BEGIN GIVEN INFORMATION

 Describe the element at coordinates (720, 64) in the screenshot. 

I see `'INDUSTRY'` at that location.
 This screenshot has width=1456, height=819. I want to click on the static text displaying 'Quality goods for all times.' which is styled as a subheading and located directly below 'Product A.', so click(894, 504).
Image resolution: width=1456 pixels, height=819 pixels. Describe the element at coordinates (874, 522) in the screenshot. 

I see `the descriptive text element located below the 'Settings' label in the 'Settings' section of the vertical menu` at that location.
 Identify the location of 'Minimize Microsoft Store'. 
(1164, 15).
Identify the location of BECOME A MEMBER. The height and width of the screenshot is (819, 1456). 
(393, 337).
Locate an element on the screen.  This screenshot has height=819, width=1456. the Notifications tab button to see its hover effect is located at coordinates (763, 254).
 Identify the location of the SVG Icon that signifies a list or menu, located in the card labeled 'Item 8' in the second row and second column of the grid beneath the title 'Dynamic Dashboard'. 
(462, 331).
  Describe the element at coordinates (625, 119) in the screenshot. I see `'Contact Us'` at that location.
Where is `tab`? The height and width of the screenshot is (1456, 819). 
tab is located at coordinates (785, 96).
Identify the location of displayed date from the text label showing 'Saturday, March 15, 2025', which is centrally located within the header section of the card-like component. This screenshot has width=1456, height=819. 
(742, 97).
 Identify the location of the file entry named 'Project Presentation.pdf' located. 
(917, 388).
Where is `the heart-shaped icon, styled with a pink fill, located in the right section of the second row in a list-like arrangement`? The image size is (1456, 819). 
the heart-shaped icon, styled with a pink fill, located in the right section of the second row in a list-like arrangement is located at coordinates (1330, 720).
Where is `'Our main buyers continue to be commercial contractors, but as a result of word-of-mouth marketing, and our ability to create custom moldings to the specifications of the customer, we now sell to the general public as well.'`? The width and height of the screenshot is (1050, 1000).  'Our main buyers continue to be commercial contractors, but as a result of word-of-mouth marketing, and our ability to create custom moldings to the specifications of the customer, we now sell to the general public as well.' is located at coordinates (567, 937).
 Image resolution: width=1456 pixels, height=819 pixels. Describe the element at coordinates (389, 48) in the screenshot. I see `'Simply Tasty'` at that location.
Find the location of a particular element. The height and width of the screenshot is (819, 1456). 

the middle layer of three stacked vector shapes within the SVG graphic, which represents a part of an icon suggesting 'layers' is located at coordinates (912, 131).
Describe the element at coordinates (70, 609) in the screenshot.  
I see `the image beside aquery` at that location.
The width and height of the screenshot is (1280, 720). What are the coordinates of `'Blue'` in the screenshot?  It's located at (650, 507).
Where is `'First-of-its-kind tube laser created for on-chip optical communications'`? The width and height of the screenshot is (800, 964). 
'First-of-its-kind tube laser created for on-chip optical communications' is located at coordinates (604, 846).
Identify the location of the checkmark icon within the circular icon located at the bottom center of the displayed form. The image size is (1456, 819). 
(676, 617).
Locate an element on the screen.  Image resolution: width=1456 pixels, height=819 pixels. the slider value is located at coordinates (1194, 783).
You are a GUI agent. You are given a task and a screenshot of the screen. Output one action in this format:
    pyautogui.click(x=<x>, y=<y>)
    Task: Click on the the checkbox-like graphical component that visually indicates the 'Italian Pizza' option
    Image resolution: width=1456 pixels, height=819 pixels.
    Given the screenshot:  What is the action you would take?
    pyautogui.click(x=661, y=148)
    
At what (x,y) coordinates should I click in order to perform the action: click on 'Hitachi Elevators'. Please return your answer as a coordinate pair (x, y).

END GIVEN INFORMATION

Convert the rows starting with the line that contains "Identify the location of the file" and going on through the line that contains "coordinates (1330, 720)." into a JSON list of strings, with one string per line and blank lines left out.

FINAL ANSWER —
[
  " Identify the location of the file entry named 'Project Presentation.pdf' located. ",
  "(917, 388).",
  "Where is `the heart-shaped icon, styled with a pink fill, located in the right section of the second row in a list-like arrangement`? The image size is (1456, 819). ",
  "the heart-shaped icon, styled with a pink fill, located in the right section of the second row in a list-like arrangement is located at coordinates (1330, 720)."
]